Beginning with the line containing "病巣感染 (224, 1614)" and ending with the last line of the records, set down every line exactly.

Stored items:
---+---
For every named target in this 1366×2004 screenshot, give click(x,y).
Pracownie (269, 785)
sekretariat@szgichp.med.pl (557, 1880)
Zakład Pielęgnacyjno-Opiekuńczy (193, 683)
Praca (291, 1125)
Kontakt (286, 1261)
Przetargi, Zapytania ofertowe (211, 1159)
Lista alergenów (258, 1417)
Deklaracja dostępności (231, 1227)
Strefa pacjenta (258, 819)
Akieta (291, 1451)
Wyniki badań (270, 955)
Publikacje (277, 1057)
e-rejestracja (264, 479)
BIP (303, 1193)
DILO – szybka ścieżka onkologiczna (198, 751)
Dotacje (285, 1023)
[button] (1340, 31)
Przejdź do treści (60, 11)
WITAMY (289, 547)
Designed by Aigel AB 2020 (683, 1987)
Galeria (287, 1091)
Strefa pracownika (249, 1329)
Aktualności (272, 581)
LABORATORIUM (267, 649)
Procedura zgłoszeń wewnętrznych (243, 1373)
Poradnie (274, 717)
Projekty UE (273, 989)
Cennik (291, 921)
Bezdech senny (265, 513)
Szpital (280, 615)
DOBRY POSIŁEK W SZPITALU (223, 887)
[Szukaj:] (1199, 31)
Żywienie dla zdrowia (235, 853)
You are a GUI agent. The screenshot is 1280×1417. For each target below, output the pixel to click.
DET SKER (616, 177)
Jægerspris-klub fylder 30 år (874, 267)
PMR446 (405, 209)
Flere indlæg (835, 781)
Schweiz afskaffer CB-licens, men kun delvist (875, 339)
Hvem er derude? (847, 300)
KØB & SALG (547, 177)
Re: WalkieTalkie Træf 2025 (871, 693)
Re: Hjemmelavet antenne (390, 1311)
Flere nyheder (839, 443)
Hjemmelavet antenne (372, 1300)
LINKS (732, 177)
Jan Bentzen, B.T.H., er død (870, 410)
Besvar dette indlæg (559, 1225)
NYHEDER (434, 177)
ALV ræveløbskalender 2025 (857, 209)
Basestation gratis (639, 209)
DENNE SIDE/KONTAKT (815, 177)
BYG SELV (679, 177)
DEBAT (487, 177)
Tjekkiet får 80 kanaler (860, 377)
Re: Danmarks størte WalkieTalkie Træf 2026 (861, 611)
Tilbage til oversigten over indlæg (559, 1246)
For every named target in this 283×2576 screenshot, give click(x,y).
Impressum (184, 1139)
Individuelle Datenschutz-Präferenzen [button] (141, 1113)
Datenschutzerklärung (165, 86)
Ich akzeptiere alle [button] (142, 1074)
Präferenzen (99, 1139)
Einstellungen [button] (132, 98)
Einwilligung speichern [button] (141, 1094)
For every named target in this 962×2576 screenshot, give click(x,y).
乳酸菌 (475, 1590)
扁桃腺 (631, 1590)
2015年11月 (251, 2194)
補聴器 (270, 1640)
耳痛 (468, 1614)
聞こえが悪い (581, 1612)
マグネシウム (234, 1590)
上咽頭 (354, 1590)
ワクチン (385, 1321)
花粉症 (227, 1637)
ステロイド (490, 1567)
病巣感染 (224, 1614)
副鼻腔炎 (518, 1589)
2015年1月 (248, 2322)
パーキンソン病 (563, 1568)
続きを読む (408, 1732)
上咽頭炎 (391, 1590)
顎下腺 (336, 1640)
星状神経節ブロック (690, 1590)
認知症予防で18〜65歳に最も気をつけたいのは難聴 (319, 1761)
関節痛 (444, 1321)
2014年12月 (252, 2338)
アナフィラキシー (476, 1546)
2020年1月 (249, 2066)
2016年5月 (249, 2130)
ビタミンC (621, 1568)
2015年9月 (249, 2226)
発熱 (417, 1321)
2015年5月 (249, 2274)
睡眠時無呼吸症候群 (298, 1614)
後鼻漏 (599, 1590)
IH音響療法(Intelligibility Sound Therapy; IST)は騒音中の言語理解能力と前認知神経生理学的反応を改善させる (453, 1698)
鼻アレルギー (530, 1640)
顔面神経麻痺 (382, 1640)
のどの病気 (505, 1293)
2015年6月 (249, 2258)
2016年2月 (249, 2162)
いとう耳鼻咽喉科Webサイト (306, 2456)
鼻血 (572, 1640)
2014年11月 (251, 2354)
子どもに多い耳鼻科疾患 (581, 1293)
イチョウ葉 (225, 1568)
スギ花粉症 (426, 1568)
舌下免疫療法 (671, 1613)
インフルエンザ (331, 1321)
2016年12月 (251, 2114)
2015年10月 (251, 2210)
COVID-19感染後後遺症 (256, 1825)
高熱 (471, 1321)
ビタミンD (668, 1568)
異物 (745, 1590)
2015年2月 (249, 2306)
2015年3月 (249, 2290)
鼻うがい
---+---
§ REPLY TO THE TASK
病巣感染 (224, 1614)
副鼻腔炎 (518, 1589)
2015年1月 (248, 2322)
パーキンソン病 (563, 1568)
続きを読む (408, 1732)
上咽頭炎 (391, 1590)
顎下腺 (336, 1640)
星状神経節ブロック (690, 1590)
認知症予防で18〜65歳に最も気をつけたいのは難聴 (319, 1761)
関節痛 (444, 1321)
2014年12月 (252, 2338)
アナフィラキシー (476, 1546)
2020年1月 (249, 2066)
2016年5月 (249, 2130)
ビタミンC (621, 1568)
2015年9月 (249, 2226)
発熱 (417, 1321)
2015年5月 (249, 2274)
睡眠時無呼吸症候群 (298, 1614)
後鼻漏 (599, 1590)
IH音響療法(Intelligibility Sound Therapy; IST)は騒音中の言語理解能力と前認知神経生理学的反応を改善させる (453, 1698)
鼻アレルギー (530, 1640)
顔面神経麻痺 (382, 1640)
のどの病気 (505, 1293)
2015年6月 (249, 2258)
2016年2月 (249, 2162)
いとう耳鼻咽喉科Webサイト (306, 2456)
鼻血 (572, 1640)
2014年11月 (251, 2354)
子どもに多い耳鼻科疾患 (581, 1293)
イチョウ葉 (225, 1568)
スギ花粉症 (426, 1568)
舌下免疫療法 (671, 1613)
インフルエンザ (331, 1321)
2016年12月 (251, 2114)
2015年10月 (251, 2210)
COVID-19感染後後遺症 (256, 1825)
高熱 (471, 1321)
ビタミンD (668, 1568)
異物 (745, 1590)
2015年2月 (249, 2306)
2015年3月 (249, 2290)
鼻うがい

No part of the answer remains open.